Using isotopic tracer to understand nitrogen use efficiency and root functions across root orders of poplar

Abstract

As a keystone species for afforestation and bioeconomic applications, poplar plays vital roles in paper production, bioenergy systems, and ecological remediation. While nitrogen critically regulates poplar's rapid growth, the species' preferential utilization mechanisms for different N fertilizers remain poorly characterized. This study employed an integrated approach combining 15 N isotopic tracing, root order anatomical analysis, and nitrogen transformation gene profiling to investigate N allocation patterns and root functional specialization in poplar. Results demonstrated significantly higher ¹⁵N uptake rates (6.26 %-120.79 %) in roots, trunks, branches, and leaves under urea treatment compared to compound fertilizer.
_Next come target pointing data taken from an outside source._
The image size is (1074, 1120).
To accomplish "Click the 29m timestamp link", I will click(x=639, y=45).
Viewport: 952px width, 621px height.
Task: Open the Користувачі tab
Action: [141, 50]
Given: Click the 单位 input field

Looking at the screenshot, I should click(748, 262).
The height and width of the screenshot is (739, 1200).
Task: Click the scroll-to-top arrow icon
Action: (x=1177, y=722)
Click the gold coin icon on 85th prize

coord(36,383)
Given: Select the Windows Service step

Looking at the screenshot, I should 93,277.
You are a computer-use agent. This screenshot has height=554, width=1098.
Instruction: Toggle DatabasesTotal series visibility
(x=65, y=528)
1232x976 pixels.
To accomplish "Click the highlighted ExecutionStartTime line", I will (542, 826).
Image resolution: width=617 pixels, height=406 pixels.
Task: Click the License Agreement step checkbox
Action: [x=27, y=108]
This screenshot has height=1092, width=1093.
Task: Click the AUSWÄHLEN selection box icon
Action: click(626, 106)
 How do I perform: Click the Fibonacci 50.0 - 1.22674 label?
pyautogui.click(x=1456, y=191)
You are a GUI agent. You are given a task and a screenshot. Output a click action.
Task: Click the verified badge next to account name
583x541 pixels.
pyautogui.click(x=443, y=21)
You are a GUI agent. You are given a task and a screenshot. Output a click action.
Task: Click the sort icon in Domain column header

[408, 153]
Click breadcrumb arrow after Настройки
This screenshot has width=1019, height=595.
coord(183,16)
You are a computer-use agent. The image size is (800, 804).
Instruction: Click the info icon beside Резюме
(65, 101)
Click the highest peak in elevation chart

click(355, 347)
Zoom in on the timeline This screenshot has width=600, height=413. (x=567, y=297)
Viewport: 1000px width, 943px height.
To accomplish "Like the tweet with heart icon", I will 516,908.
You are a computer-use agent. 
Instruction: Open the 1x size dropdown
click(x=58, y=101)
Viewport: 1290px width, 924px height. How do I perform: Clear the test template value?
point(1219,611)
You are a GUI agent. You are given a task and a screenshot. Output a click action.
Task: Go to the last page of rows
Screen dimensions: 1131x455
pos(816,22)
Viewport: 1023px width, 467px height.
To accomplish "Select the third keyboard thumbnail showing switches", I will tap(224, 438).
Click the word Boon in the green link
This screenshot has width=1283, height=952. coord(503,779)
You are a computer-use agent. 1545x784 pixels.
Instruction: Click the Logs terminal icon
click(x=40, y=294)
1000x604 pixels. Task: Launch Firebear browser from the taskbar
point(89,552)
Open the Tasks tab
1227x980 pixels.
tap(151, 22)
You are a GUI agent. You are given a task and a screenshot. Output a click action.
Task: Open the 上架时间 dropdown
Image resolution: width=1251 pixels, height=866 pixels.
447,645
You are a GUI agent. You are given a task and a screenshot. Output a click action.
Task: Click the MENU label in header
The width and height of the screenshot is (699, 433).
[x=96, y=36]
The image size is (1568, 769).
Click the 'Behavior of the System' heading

Root absorption capacity showed an inverse correlation with root order, indicating functional differentiation across branching hierarchies. Residual fertilizer was primarily retained within the 0–40 cm soil horizon, suggesting limited vertical leaching. Molecular analysis revealed divergent microbial mediation-both fertilizers enhanced soil N mineralization but through distinct biochemical pathways: urea primarily stimulated assimilatory nitrate reduction (upregulating nasB, nasA, nasD and nirA genes), whereas compound fertilizer activated dissimilatory pathways (nirB gene upregulation). These findings elucidate the physiological basis of N utilization preferences in poplar, demonstrating root system modularity where lower-order roots specialize in nutrient acquisition while higher orders focus on transport. This work provides mechanistic insights into optimizing fertilization strategies for poplar plantations while advancing our understanding of functional-structural relationships in woody root systems.